And although Wright is grateful to his family -- especially to his mom, grandmother and girlfriend -- the USU sophomore is looking forward to walking and gaining his independence back.
He already has another motorcycle -- an old bike gifted by a stranger from West Jordan. Wright also received parts from various motorcycle companies and hopes to start building his new means of transportation as soon as health permits.
"It's amazing to see that people are so generous," he said.
Meanwhile, Wright is trying to put together a charity organization, called WHEN (Water, Housing, Education and Nutrition) to help the poor here and in Tijuana, Mexico -- where he volunteered last year with Charity Anywhere.
He is now looking for ways to fund a lawyer who would set up the nonprofit organization, and hopes to garner support to make the project feasible.
"The poor in America have it so much better than the poor anywhere else," Wright said.

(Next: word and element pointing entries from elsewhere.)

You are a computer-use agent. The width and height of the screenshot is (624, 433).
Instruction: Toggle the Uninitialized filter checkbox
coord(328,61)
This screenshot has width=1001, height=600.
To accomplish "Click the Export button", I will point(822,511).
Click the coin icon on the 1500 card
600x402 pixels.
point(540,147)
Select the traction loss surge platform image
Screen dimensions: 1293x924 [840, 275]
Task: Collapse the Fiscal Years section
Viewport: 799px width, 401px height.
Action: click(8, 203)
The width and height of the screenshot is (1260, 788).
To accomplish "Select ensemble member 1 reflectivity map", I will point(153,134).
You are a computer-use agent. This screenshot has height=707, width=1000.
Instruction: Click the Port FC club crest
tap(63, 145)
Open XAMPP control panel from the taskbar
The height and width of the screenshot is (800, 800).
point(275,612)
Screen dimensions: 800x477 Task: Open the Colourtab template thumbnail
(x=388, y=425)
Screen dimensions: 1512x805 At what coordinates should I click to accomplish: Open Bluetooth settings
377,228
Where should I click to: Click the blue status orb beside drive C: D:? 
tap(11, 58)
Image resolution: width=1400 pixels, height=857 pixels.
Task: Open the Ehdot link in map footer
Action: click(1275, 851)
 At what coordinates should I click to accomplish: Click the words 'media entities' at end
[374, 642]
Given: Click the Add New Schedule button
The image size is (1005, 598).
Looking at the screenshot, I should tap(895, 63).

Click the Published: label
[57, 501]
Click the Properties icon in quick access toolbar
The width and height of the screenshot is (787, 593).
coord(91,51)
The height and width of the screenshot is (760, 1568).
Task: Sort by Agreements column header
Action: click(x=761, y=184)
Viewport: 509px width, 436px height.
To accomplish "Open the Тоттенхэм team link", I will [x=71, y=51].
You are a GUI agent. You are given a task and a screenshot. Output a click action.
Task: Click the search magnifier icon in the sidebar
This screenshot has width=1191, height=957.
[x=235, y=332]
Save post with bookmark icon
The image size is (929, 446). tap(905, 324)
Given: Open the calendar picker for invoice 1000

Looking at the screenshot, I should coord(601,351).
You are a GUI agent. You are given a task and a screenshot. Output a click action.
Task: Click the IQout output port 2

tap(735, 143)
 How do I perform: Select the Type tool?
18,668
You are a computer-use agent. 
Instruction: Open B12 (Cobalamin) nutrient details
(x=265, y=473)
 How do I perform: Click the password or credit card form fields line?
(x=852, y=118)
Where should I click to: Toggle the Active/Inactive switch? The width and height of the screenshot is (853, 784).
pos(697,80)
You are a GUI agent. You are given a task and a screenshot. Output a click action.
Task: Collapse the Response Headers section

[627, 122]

Despite appearing in the pages of People magazine and on Anderson Cooper's television show with his rescuers, Wright enjoys not being recognized in the valley. When asked about his injuries, he'll tell people they may have seen him on YouTube.
So far, Wright has met nine of his rescuers, but he is still looking for the rest and hopes they "come out of the woodwork."
But even now -- nearly two months after the accident -- he doesn't know just what he could say or do for people who risked their lives for a perfect stranger one day in September.
"What do you say to people who saved your life? Nice to meet you? Thank you? Can I buy you a beer?" Wright said. "It's a feeling that hasn't been named yet."